(Stored items from a collection)
==*==

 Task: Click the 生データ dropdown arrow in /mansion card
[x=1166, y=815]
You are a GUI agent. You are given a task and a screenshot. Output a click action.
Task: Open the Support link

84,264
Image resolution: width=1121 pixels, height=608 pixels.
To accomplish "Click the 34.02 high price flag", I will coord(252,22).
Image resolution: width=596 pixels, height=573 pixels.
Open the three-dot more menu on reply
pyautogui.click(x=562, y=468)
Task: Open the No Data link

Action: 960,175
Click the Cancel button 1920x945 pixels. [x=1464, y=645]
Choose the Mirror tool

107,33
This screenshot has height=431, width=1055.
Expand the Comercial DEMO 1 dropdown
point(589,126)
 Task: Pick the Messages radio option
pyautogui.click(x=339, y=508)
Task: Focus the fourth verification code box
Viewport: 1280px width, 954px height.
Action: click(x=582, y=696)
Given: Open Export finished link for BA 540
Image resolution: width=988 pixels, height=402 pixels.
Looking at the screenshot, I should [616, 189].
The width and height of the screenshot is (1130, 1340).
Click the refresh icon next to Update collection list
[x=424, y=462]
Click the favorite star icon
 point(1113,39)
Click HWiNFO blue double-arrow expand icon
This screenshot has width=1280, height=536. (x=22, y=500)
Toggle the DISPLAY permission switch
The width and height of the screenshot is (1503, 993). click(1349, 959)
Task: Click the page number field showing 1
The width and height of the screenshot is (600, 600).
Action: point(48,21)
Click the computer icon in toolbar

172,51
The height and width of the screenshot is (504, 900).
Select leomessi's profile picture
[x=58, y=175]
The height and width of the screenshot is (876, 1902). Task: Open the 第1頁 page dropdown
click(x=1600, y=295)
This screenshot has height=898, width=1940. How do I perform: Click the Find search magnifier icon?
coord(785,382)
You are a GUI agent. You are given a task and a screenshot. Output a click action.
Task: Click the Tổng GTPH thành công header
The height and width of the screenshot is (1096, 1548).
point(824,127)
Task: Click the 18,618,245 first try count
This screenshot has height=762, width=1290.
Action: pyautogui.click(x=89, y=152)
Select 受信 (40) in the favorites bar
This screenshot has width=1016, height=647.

==*==

* [Task goal] Arrange the items as a two-column CSV with the header item_text,answer and one row per item. Put each value in a single quoted field with its line breaks turned into spaces. Begin at the line that has "Toggle the DISPLAY permission switch" and stop after the line that has "Action: pyautogui.click(x=89, y=152)".

* [Solution to this task]
item_text,answer
"Toggle the DISPLAY permission switch","The width and height of the screenshot is (1503, 993). click(1349, 959)"
"Task: Click the page number field showing 1 The width and height of the screenshot is (600, 600).","Action: point(48,21)"
"Click the computer icon in toolbar","172,51"
"The height and width of the screenshot is (504, 900). Select leomessi's profile picture","[x=58, y=175]"
"The height and width of the screenshot is (876, 1902). Task: Open the 第1頁 page dropdown","click(x=1600, y=295)"
"This screenshot has height=898, width=1940. How do I perform: Click the Find search magnifier icon?","coord(785,382)"
"You are a GUI agent. You are given a task and a screenshot. Output a click action. Task: Click the Tổng GTPH thành công header The height and width of the screenshot is (1096, 1548).","point(824,127)"
"Task: Click the 18,618,245 first try count This screenshot has height=762, width=1290.","Action: pyautogui.click(x=89, y=152)"